The problem: Under this task are some entries; return every one of them exactly.

Exercise materials:
%%
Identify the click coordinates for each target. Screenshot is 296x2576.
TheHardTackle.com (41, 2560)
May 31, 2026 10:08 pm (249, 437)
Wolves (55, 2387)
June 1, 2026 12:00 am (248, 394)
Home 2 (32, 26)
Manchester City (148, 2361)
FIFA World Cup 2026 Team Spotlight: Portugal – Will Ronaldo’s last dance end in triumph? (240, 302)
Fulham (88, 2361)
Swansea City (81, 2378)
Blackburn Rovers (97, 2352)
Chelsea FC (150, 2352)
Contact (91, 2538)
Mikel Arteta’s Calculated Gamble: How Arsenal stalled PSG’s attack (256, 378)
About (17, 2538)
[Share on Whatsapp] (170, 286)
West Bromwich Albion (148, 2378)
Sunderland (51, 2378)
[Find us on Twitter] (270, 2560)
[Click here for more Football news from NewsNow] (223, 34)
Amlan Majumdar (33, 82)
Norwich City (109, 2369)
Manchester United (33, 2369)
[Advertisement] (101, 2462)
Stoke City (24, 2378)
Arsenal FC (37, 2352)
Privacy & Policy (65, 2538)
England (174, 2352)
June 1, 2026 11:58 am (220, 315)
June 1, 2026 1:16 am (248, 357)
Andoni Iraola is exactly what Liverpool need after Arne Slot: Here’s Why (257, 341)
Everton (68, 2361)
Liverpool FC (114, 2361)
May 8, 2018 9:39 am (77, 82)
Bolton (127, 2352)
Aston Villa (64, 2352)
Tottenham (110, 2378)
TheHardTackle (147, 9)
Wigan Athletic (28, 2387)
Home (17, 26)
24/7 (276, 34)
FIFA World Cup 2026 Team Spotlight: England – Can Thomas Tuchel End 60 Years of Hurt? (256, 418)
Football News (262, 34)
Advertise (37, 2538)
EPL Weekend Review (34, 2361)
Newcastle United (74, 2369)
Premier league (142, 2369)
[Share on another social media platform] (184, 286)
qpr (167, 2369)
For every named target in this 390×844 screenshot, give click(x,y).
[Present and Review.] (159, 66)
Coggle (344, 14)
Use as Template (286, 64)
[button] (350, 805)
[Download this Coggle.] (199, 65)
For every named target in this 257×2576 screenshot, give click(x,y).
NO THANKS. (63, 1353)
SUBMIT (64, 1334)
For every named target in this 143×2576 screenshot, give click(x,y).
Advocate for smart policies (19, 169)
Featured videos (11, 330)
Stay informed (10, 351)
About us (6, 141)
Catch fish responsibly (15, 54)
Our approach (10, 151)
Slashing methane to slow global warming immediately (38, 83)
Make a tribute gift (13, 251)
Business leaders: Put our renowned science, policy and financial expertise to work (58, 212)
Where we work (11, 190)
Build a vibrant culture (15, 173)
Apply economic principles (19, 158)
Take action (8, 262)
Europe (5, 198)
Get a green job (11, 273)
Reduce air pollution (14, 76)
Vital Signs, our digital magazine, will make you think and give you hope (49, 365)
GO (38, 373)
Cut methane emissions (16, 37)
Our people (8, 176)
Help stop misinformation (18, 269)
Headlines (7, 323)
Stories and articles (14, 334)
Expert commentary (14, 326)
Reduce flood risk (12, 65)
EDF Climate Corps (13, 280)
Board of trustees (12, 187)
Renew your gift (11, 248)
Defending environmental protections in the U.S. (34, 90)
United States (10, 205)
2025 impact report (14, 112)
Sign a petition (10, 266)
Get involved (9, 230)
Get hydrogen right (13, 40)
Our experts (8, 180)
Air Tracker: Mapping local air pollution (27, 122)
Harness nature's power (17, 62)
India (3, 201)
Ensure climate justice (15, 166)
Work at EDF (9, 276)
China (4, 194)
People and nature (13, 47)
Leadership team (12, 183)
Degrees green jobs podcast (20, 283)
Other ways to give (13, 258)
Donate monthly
%%
Task answer:
Identify the click coordinates for each target. Screenshot is 296x2576.
TheHardTackle.com (41, 2560)
May 31, 2026 10:08 pm (249, 437)
Wolves (55, 2387)
June 1, 2026 12:00 am (248, 394)
Home 2 (32, 26)
Manchester City (148, 2361)
FIFA World Cup 2026 Team Spotlight: Portugal – Will Ronaldo’s last dance end in triumph? (240, 302)
Fulham (88, 2361)
Swansea City (81, 2378)
Blackburn Rovers (97, 2352)
Chelsea FC (150, 2352)
Contact (91, 2538)
Mikel Arteta’s Calculated Gamble: How Arsenal stalled PSG’s attack (256, 378)
About (17, 2538)
[Share on Whatsapp] (170, 286)
West Bromwich Albion (148, 2378)
Sunderland (51, 2378)
[Find us on Twitter] (270, 2560)
[Click here for more Football news from NewsNow] (223, 34)
Amlan Majumdar (33, 82)
Norwich City (109, 2369)
Manchester United (33, 2369)
[Advertisement] (101, 2462)
Stoke City (24, 2378)
Arsenal FC (37, 2352)
Privacy & Policy (65, 2538)
England (174, 2352)
June 1, 2026 11:58 am (220, 315)
June 1, 2026 1:16 am (248, 357)
Andoni Iraola is exactly what Liverpool need after Arne Slot: Here’s Why (257, 341)
Everton (68, 2361)
Liverpool FC (114, 2361)
May 8, 2018 9:39 am (77, 82)
Bolton (127, 2352)
Aston Villa (64, 2352)
Tottenham (110, 2378)
TheHardTackle (147, 9)
Wigan Athletic (28, 2387)
Home (17, 26)
24/7 (276, 34)
FIFA World Cup 2026 Team Spotlight: England – Can Thomas Tuchel End 60 Years of Hurt? (256, 418)
Football News (262, 34)
Advertise (37, 2538)
EPL Weekend Review (34, 2361)
Newcastle United (74, 2369)
Premier league (142, 2369)
[Share on another social media platform] (184, 286)
qpr (167, 2369)
For every named target in this 390×844 screenshot, give click(x,y).
[Present and Review.] (159, 66)
Coggle (344, 14)
Use as Template (286, 64)
[button] (350, 805)
[Download this Coggle.] (199, 65)
For every named target in this 257×2576 screenshot, give click(x,y).
NO THANKS. (63, 1353)
SUBMIT (64, 1334)
For every named target in this 143×2576 screenshot, give click(x,y).
Advocate for smart policies (19, 169)
Featured videos (11, 330)
Stay informed (10, 351)
About us (6, 141)
Catch fish responsibly (15, 54)
Our approach (10, 151)
Slashing methane to slow global warming immediately (38, 83)
Make a tribute gift (13, 251)
Business leaders: Put our renowned science, policy and financial expertise to work (58, 212)
Where we work (11, 190)
Build a vibrant culture (15, 173)
Apply economic principles (19, 158)
Take action (8, 262)
Europe (5, 198)
Get a green job (11, 273)
Reduce air pollution (14, 76)
Vital Signs, our digital magazine, will make you think and give you hope (49, 365)
GO (38, 373)
Cut methane emissions (16, 37)
Our people (8, 176)
Help stop misinformation (18, 269)
Headlines (7, 323)
Stories and articles (14, 334)
Expert commentary (14, 326)
Reduce flood risk (12, 65)
EDF Climate Corps (13, 280)
Board of trustees (12, 187)
Renew your gift (11, 248)
Defending environmental protections in the U.S. (34, 90)
United States (10, 205)
2025 impact report (14, 112)
Sign a petition (10, 266)
Get involved (9, 230)
Get hydrogen right (13, 40)
Our experts (8, 180)
Air Tracker: Mapping local air pollution (27, 122)
Harness nature's power (17, 62)
India (3, 201)
Ensure climate justice (15, 166)
Work at EDF (9, 276)
China (4, 194)
People and nature (13, 47)
Leadership team (12, 183)
Degrees green jobs podcast (20, 283)
Other ways to give (13, 258)
Donate monthly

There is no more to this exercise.